Churchill ist die Hauptstadt der Polarbären. Jedes Jahr im November müssen sich die nicht einmal 1.000 Bewohner ihren Lebensraum mit 200 Eisbären teilen. Das kann mitunter auch gefährlich sein. Polarbären zählen, so putzig und tolpatschig sie auch aussehen mögen, zu den gefährlichsten Raubtieren der Welt. Schnell, stark und unberechenbar, greifen sie ohne Vorwarnung an.

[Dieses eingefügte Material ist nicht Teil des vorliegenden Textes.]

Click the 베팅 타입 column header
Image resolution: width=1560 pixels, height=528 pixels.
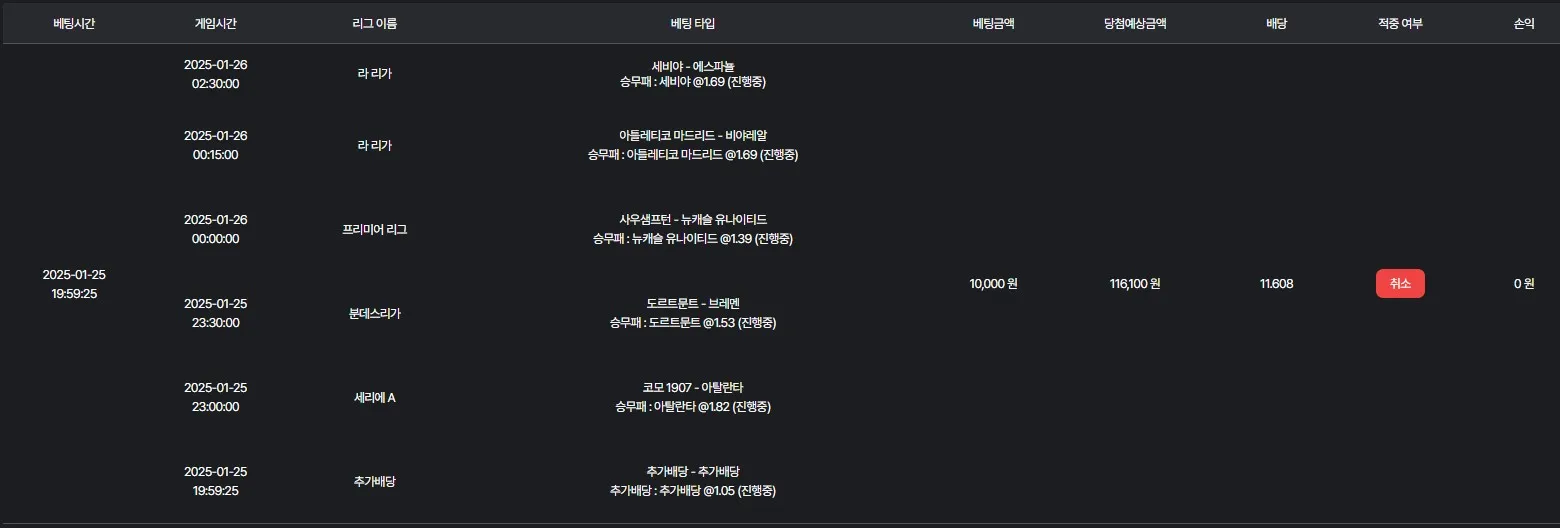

Mit Frontiers North sind wir am frühen Morgen mit einem kleinen Flugzeug von Winnipeg nach Churchill gekommen. Das 1717 von der berühmten Hudson Bay Company gegründete Churchill liegt etwas abseits. Mit dem Flugzeug sind es 600 Kilometer, mit der Eisenbahn gar 1.600 Kilometer und 26 lange Stunden bis zur nächsten größeren menschlichen Ansiedlung. Straße gibt es keine, sie endet 350 Kilometer südlich bei Gillam. Obwohl Churchill nur auf 59 Grad nördlicher Breite, ähnlich wie Oslo, liegt, sind wir bereits tief im arktisch polaren Gebiet, im Land des Permafrostes. Hier an der Hudson Bay gibt es keinen wärmenden Golfstrom. Der Winter dauert von Oktober/November bis Juli.

Abenteuer-Touristen aus aller Welt kommen an den Polarkreis, um ein einzigartiges Naturschauspiel zu sehen: Hunderte Eisbären warten, bis die Hudson Bay zufriert. Sie haben "gelernt", daß die Hudson Bay um Churchill am frühesten zufriert. In Churchill warten sie, bis sie auf dem Eis wieder Robben, ihre bevorzugte Mahlzeit, jagen können. Im Sommer hatten sie in der Tundra hungern müssen, ab November streunen sie um Churchill und warten.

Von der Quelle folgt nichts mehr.